TEKS PILIHAN ::
AS Soroti Praktik Bea Cukai RI Rentan Korupsi dan Bebani Pelaku Usaha

(Foto: Istimewa)

IKPI, Jakarta: Pemerintah Amerika Serikat (AS) kembali melayangkan sorotan tajam terhadap praktik bea cukai di Indonesia. Lewat laporan tahunan National Trade Estimate (NTE) Report on Foreign Trade Barriers yang dirilis akhir Maret 2025, Kantor Perwakilan Dagang AS (USTR) menggarisbawahi berbagai kendala yang dialami perusahaan-perusahaan asal Negeri Paman Sam saat berurusan dengan sistem kepabeanan Indonesia.

Dalam laporan tersebut, Indonesia termasuk dalam 59 negara mitra dagang yang dikaji. Satu hal yang menjadi perhatian serius AS adalah kebiasaan otoritas Bea Cukai RI dalam menggunakan daftar harga referensi sebagai dasar penilaian bea masuk, alih-alih mengacu pada nilai transaksi aktual seperti yang dianjurkan oleh perjanjian WTO.

“Perusahaan-perusahaan AS secara rutin mengeluhkan ketidakpastian dalam proses bea masuk di Indonesia,” tulis USTR dalam laporan yang dikutip Sabtu (19/4/2025).

Tak hanya metode penilaian, inkonsistensi antarwilayah juga disorot. USTR mencatat adanya perbedaan penentuan nilai bea masuk di berbagai daerah, meskipun barang yang diimpor identik. Situasi ini membuat pelaku usaha asing menghadapi risiko biaya tambahan dan ketidakpastian dalam logistik mereka.

KETENTUAN LATIHAN ::
A – Menurut teks pilihan, berapa jumlah negara mitra dagang yang dikaji dalam laporan USTR?
B – Salin kata demi kata bagian teks pilihan mulai dari "Dalam laporan tersebut, Indonesia" hingga dan termasuk "oleh perjanjian WTO.".

BAGIAN DATA ::
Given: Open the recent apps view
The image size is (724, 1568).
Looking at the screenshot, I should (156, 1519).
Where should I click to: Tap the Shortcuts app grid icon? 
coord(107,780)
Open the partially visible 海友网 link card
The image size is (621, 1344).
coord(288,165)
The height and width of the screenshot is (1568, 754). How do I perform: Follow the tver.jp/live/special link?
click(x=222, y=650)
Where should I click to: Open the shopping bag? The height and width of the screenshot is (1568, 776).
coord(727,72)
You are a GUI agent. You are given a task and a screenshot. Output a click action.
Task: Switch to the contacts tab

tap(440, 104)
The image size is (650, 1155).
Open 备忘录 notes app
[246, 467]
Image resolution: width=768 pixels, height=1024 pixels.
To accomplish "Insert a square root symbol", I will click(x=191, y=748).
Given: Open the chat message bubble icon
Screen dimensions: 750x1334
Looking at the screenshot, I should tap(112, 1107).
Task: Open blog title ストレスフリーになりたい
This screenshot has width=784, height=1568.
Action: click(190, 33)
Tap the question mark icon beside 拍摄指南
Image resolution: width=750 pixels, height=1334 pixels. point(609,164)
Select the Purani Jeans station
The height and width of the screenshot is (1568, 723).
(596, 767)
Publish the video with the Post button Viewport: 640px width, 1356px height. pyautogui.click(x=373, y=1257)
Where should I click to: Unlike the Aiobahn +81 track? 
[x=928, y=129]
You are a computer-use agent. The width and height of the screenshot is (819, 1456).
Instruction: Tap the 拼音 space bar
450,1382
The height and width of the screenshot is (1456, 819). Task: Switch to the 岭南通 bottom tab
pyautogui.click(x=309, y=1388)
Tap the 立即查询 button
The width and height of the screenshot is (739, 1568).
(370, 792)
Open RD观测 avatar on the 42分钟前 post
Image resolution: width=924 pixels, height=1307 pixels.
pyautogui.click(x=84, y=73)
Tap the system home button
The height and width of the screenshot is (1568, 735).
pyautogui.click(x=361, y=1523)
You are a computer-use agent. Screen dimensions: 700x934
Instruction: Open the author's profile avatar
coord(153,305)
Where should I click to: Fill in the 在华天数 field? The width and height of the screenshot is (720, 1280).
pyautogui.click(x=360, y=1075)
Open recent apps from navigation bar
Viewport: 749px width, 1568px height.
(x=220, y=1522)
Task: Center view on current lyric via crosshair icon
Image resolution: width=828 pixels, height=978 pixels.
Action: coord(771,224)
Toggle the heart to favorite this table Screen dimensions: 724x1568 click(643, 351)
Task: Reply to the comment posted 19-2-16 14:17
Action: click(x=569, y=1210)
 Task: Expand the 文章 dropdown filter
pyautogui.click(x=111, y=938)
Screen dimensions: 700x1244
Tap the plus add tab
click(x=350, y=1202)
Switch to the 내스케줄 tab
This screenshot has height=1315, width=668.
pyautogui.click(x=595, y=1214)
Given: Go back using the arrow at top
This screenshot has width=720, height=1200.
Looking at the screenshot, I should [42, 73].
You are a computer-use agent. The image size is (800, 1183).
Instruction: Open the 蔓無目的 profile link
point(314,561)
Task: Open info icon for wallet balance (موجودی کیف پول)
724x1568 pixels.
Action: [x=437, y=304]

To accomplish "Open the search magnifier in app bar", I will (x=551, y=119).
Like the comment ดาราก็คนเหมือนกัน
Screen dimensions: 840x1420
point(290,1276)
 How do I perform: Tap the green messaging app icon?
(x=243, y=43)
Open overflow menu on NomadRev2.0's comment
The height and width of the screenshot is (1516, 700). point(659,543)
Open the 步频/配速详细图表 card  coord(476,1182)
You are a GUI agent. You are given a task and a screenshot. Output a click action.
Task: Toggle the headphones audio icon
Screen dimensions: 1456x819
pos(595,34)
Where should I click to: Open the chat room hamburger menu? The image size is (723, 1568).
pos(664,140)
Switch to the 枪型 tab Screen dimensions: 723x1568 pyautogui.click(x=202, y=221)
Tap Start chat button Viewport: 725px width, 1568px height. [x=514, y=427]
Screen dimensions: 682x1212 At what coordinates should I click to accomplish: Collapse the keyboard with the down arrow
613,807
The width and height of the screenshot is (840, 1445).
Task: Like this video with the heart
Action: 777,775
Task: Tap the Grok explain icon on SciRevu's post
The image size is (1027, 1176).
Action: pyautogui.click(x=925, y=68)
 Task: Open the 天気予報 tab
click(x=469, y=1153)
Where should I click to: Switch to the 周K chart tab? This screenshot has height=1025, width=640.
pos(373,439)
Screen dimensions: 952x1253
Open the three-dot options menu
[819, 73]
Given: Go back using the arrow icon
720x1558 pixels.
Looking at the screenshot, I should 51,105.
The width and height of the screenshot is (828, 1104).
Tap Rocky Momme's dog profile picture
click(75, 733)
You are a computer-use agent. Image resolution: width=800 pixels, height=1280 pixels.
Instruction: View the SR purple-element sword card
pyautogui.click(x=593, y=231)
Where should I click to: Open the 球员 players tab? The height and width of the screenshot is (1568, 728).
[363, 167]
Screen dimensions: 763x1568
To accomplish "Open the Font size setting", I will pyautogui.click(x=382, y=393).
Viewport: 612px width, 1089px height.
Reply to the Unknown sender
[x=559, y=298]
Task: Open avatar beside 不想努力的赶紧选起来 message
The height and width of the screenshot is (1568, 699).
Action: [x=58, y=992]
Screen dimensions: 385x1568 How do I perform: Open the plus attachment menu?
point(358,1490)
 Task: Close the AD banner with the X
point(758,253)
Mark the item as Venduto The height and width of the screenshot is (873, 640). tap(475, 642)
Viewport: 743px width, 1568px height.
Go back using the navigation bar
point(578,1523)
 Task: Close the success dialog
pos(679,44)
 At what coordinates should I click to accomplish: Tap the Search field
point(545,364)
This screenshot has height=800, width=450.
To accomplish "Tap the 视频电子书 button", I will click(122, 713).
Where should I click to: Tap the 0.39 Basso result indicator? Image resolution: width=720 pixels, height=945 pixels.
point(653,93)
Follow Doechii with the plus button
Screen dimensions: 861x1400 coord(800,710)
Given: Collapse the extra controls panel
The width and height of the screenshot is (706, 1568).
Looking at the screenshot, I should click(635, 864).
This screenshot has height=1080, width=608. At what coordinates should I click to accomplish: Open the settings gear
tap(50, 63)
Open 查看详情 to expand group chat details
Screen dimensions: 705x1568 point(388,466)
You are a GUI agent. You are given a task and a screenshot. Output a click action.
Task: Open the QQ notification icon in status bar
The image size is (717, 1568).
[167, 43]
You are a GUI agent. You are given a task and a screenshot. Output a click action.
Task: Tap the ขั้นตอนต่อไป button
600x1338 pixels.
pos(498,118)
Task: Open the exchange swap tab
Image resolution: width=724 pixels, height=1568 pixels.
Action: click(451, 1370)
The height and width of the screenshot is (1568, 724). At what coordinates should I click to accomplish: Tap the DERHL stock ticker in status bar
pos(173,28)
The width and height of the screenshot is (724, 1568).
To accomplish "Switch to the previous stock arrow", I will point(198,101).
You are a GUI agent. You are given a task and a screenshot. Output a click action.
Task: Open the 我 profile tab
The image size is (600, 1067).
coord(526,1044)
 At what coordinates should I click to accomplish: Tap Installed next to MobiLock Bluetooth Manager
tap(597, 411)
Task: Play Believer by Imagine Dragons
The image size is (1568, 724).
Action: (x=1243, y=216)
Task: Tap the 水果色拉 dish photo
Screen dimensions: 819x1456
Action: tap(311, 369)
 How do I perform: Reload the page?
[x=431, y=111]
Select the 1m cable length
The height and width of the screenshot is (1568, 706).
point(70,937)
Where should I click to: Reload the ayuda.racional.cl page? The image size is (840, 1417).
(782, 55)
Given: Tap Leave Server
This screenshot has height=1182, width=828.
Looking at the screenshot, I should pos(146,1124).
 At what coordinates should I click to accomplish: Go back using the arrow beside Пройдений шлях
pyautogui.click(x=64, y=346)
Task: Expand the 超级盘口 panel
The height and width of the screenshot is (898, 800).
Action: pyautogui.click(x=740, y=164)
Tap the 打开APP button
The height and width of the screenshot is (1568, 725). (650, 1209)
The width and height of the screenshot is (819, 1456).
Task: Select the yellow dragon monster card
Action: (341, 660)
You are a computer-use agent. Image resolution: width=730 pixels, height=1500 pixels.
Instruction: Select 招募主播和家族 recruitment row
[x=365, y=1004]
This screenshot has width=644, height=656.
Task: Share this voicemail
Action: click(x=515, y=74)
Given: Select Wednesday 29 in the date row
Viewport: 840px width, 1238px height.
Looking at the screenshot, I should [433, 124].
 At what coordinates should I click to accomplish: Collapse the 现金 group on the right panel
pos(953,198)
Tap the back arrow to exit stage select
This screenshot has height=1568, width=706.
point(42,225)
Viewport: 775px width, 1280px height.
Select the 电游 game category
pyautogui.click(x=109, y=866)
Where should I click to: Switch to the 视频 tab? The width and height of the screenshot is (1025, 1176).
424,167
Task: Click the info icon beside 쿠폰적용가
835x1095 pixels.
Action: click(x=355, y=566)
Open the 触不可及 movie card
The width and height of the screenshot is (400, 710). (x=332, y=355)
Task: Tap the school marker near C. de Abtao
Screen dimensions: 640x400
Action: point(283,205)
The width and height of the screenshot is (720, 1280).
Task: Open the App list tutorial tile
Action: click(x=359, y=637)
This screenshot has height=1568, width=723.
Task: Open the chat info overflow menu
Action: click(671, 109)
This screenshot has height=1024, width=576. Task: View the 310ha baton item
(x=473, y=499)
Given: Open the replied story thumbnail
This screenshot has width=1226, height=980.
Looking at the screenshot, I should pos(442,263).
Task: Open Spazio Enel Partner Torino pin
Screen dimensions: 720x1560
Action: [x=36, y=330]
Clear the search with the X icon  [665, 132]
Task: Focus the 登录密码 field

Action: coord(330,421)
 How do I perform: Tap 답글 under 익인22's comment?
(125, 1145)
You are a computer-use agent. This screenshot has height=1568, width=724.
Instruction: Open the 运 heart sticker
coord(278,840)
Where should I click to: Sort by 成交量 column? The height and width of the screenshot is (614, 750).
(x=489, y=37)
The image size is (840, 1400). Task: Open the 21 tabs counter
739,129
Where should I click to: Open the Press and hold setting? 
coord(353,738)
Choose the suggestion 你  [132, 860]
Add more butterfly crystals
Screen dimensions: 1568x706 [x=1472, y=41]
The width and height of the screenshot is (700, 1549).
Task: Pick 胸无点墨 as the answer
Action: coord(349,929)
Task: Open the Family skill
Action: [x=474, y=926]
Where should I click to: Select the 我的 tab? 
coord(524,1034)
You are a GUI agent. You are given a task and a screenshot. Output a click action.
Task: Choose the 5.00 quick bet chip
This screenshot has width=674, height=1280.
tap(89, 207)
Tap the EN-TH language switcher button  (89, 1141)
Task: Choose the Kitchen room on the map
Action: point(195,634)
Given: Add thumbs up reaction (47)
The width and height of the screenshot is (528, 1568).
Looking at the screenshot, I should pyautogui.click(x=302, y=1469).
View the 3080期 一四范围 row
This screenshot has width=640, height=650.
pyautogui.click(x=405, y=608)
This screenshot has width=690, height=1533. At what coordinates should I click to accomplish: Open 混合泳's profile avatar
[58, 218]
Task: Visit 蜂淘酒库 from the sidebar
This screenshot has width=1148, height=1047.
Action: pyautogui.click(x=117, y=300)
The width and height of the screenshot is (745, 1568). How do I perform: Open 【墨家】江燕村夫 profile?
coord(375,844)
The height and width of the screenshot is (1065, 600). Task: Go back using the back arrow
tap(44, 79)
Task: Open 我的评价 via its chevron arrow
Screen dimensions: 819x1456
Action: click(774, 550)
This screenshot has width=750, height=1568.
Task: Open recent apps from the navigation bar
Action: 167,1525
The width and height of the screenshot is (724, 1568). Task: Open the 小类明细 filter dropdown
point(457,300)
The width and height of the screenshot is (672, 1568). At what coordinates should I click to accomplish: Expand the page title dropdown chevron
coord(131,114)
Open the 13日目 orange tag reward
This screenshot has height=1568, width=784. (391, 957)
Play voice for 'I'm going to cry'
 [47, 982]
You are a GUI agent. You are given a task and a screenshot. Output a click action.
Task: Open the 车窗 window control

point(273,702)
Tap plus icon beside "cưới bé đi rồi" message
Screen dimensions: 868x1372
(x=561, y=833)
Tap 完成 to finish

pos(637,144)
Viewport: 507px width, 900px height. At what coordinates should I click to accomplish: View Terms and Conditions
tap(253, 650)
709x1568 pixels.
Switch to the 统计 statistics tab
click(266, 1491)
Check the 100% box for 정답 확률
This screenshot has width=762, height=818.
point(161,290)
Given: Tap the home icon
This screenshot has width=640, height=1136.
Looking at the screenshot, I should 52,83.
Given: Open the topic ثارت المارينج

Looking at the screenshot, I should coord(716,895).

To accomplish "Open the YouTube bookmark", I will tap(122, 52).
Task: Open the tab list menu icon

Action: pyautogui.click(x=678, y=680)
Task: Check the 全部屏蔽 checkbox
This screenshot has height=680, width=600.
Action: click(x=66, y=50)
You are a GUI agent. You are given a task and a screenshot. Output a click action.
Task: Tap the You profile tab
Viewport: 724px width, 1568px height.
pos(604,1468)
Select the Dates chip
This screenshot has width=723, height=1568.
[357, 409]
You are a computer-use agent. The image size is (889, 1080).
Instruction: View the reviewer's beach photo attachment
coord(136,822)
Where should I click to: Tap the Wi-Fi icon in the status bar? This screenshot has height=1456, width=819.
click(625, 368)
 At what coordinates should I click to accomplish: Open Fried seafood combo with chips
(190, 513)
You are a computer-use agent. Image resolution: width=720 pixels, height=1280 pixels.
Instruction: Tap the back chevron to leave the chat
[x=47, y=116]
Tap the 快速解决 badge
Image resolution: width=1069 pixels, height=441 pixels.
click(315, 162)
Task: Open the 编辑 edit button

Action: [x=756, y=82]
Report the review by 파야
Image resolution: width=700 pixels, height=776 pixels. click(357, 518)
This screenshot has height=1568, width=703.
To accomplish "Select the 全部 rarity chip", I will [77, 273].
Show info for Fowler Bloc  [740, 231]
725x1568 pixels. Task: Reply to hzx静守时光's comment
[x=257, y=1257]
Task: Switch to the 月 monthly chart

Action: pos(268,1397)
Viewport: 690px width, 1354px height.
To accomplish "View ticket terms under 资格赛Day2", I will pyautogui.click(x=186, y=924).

HASIL LATIHAN ::
A – 59 negara.

B –
Dalam laporan tersebut, Indonesia termasuk dalam 59 negara mitra dagang yang dikaji. Satu hal yang menjadi perhatian serius AS adalah kebiasaan otoritas Bea Cukai RI dalam menggunakan daftar harga referensi sebagai dasar penilaian bea masuk, alih-alih mengacu pada nilai transaksi aktual seperti yang dianjurkan oleh perjanjian WTO.